NethServer Version: 7.3
Module: firewall

Hello,
I am testing nethserver 7.3 and I have configured my computer as a gateway / firewall / dhcp. I started the vpn service and added a static route to the remote network. (Specifically, device on a local area network that allow access to another network). A computer on the local network has access to another network through a static route. A VPN-connected computer does not have access to the remote network. What should I do now? Is there any way to add a static route for a VPN?

Sorry for my english and thanks for help!

Hi Pawel, welcome here and don’t worry for your English :wink:

Are you running your client as administrator? Check it out
https://wiki.nethserver.org/doku.php?id=user:willzen#openvpn_client

Hi!
Thank you for your help. The openvpn client does not require an administrator account since version 2.4.0. (https://openvpn.net/index.php/open-source/downloads.html). My vpn configuration is very similar to what I received from you. Perhaps the firewall does not allow traffic to the remote network but until then, I am a newcomer to this topic.

Regards Paweł

Good to know, did you check if a route on your windows machine is correctly added?

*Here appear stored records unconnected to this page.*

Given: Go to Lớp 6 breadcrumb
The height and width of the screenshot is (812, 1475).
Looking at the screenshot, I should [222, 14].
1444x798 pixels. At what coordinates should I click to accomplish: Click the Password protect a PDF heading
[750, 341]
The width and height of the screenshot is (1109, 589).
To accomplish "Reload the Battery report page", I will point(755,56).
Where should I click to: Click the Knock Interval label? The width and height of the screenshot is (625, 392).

I’m not sure what route should be added to the computer from the vpn
network. On the nethserver server I added a static route (Network
10.200.20.0/24, Router address 192.168.203.254) and it works on the local
network.

As you can see, static routes are pushed to the vpn clients, you should reach the remote network by default. To debug the problem, sniff traffic on the tun interface.

I think that is the solution

iptables -t nat -I POSTROUTING -s 172.16.0.0/24 -d 10.200.20.0 /24 -o eth1 -j MASQUERADE

Are your machines under the nethserver gateway?

Yes netheserver is a gateway, but other device is transmits traffic to the network at 10.200.20.0/24.
There is one more problem, the iptables rule does not save.

Yeah, nethserver is the gateway to the VPN correct?

But are the desktops under the same gateway? I had this problem a while ago, and the only solution i had is to use PPTP instead of OpenVPN.

My configuration is default. Eth0 is static wan (public static IP) , eth1 is lan with dhcp and gateway 192.168.203.1. Dns is 8.8.8.8 OpenVPN configuration is similar like https://wiki.nethserver.org/doku.php?id=user:willzen#openvpn_client. Authentication mode with Username, password and certificate, Routed mode 172.16.0.0/24. , Public IP and port 1194.

How add this command on Nethserver 7.3? I guess that the default is running firewalld?

iptables -t nat -I POSTROUTING -s 172.16.0.0/24 -d 10.200.20.0 /24 -o eth1 -j MASQUERADE

1 Like

NethServer uses shorewall.
Write that line in /etc/shorewall/started.

1 Like

Thank you. It works :slight_smile:

Worked perfectly also for me, thanks!!!

Is there a way to create a nat rule using MASQUERADE on the GUI?

No. I still think that the need of a nat rule is a customization worth a sysadmin accessing the command line.